◆ **DOCUMENT SEGMENT**:
That's the thing - I'm worried

da croupier, Friday, 10 August 2012 12:17 (eleven years ago) link

sorry, cut off.

I'm worried this is just becoming "the album after the biggest hit".

da croupier, Friday, 10 August 2012 12:20 (eleven years ago) link

the one argument i will say in Dangerous's favor is that its sales were nearly equal to Bad in the US but then there was a pretty big drop to HIStory. but i can understand not including it.

Pollopolicía (some dude), Friday, 10 August 2012 12:22 (eleven years ago) link

i remember seeing, like, an MTV News segment about stores full of racks of unsold copies of HIStory due to demand being much lower than anticipated

Pollopolicía (some dude), Friday, 10 August 2012 12:24 (eleven years ago) link

Doctor, would you really consider BS' singles success as modest? Only "Hang in Long Enough" didn't make the top five.

a regina spektor is haunting europe (Alfred, Lord Sotosyn), Friday, 10 August 2012 12:38 (eleven years ago) link

ok made some adjustments

Garth Brooks, Sevens (10x platinum)
Celine Dion, Let's Talk About Love (10x platinum)
Backstreet Boys, Black & Blue (8x platinum)
Bon Jovi, New Jersey (7x platinum)
Eagles, The Long Run (7x platinum)
Boston, Don't Look Back (7x platinum)
Michael Jackson, Dangerous (7x platinum)
Guns'n'Roses, Use Your Illusion I & II (7x platinum each)
Creed, Weathered (6x platinum)
Limp Bizkit, Chocolate Starfish & The Hot Dog Flavored Water (6x platinum)
Journey, Frontiers (6x platinum)
ZZ Top, Afterburner (5x platinum)
50 Cent, The Massacre (5x platinum)
U2, Rattle & Hum (5x platinum)
Billy Joel, River Of Dreams (5x platinum)
Bob Seger, Against The Wind (5x platinum)
Mariah Carey, Butterfly (5x platinum)
R.E.M., Monster (4x platinum)
Eminem, Encore (4x platinum)
Phil Collins, ...But Seriously (4x platinum)
Bone Thugs-n-Harmony, The Art Of War (4x platinum)
AC/DC, For Those About To Rock We Salute You (4x platinum)
Lionel Richie, Dancing On The Ceiling (4x platinum)
Spice Girls, Spiceworld (4x platinum)
U2, How To Dismantle An Atomic Bomb (3x platinum)
Paula Abdul, Spellbound (3x platinum)
Def Leppard, Adrenalize (3x platinum)
Huey Lewis, Fore! (3x platinum)
Foreigner, Agent Provocateur (3x platinum)
Rod Stewart, Blondes Have More Fun (3x platinum)
Hammer, Too Legit To Quit (3x platinum)
New Kids On The Block, Step By Step (3x platinum)
Nickelback, Dark Horse (3x platinum)

◆ **JOBS**:
a) Answer these from the album-sales thread:
(i) What certification is given for Creed's Weathered?
(ii) Unsold copies of which album filled store racks, as recalled from an MTV News segment?
(iii) Which single was named as the only one that didn't make the top five?
b) Please carry on the album-sales thread from after the "Nickelback, Dark Horse (3x platinum)" entry.

◆ **SOURCE DATA**:
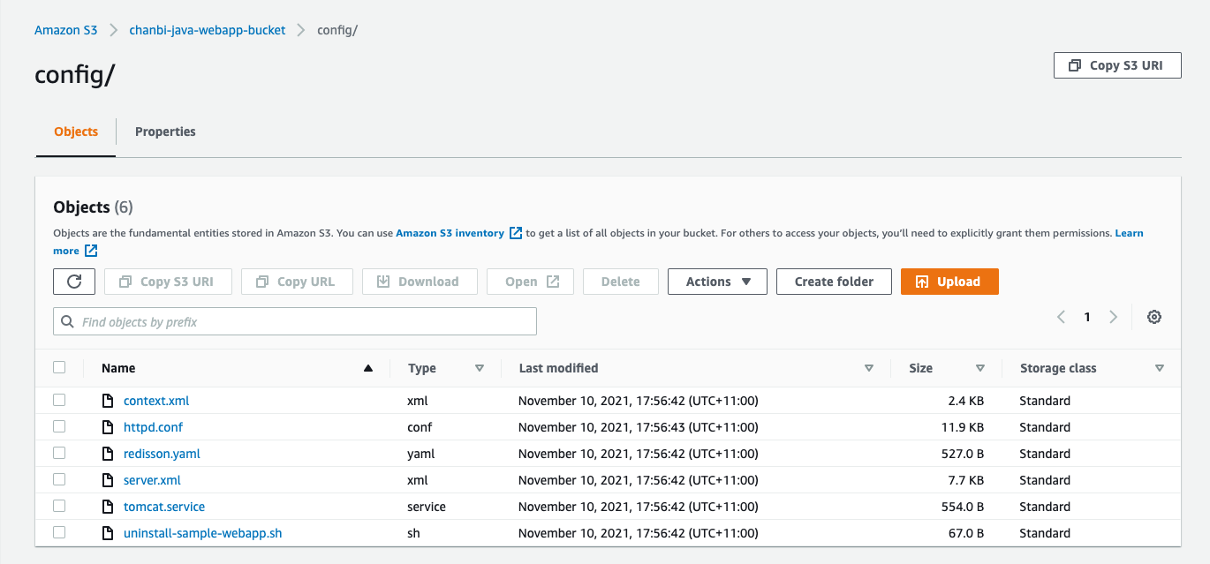This screenshot has height=564, width=1210.
Task: Click inside the find objects by prefix field
Action: coord(265,320)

◆ **OUTPUTS IN ORDER**:
a)
(i) 6x platinum
(ii) HIStory
(iii) "Hang in Long Enough"

b)
Added Dangerous, and accepting But Seriously because the singles were huge but do have nothing on Invisible Touch and No Jacket Required, yes they still had We Can't Dance but they were now a huge adult contemporary band instead of THE pop act. still sticking with Encore for Eminem and I need some hard fucking evidence to put a Van Hagar album on here - 5150 is the one after the biggest hit, but commercially it signaled no decline. OU812 is the last one with a pop top ten, but FUCK had "Right Now", and they danced across the top spot of the Mainstream Rock Charts straight through to Cherone. Speak up if you have some concrete information, no more just mumbling about "events."

da croupier, Friday, 10 August 2012 12:43 (eleven years ago) link

yeah, it doesn't feel like most of them have had the staying power of his earlier hits, aside from "Another Day In Paradise"

Pollopolicía (some dude), Friday, 10 August 2012 12:44 (eleven years ago) link

Tempted to put Van Hagar, like the Macca, into a clause where "buyers remorse" covers their whole fucking existence and they just kind of tapered off into slightly thinner oatmeal

da croupier, Friday, 10 August 2012 12:46 (eleven years ago) link

lol yes

Pollopolicía (some dude), Friday, 10 August 2012 12:47 (eleven years ago) link

also switched Rainbow for Butterfly - the previous album Daydream had "Fantasy," "One Sweet Day" and "Always Be My Baby", Butterfly had "Honey," "Butterfly" and "My All." Big hits but they definitely feel like New Jersey's to the previous titans (remember the "Honey" video with Mariah escaping Tommy Vitola and giving Ma$e a lap dance?). Admittedly the following album, Rainbow, had two #1s but the bloom was pretty clearly off the rose, and in hindsight, I think Butterfly is the "signal" album

da croupier, Friday, 10 August 2012 12:55 (eleven years ago) link

lol Tommy Mottola

da croupier, Friday, 10 August 2012 12:56 (eleven years ago) link

"Butterfly" is the one of the worst fucking songs in the world; I think that's the point where I stopped anticipating new Mariah singles, hoping they would be great, and starting dreading new Mariah singles, expecting them to be terrible

although that could have also happened at "One Sweet Day", now that I think about it

keeping things contextual (DJP), Friday, 10 August 2012 13:35 (eleven years ago) link

Bon Jovi, New Jersey (7x platinum)

^^^ starting to think maybe this should be on here, after all it spawned two hot 100 #1s and the followup album hit #1 on the finnish charts!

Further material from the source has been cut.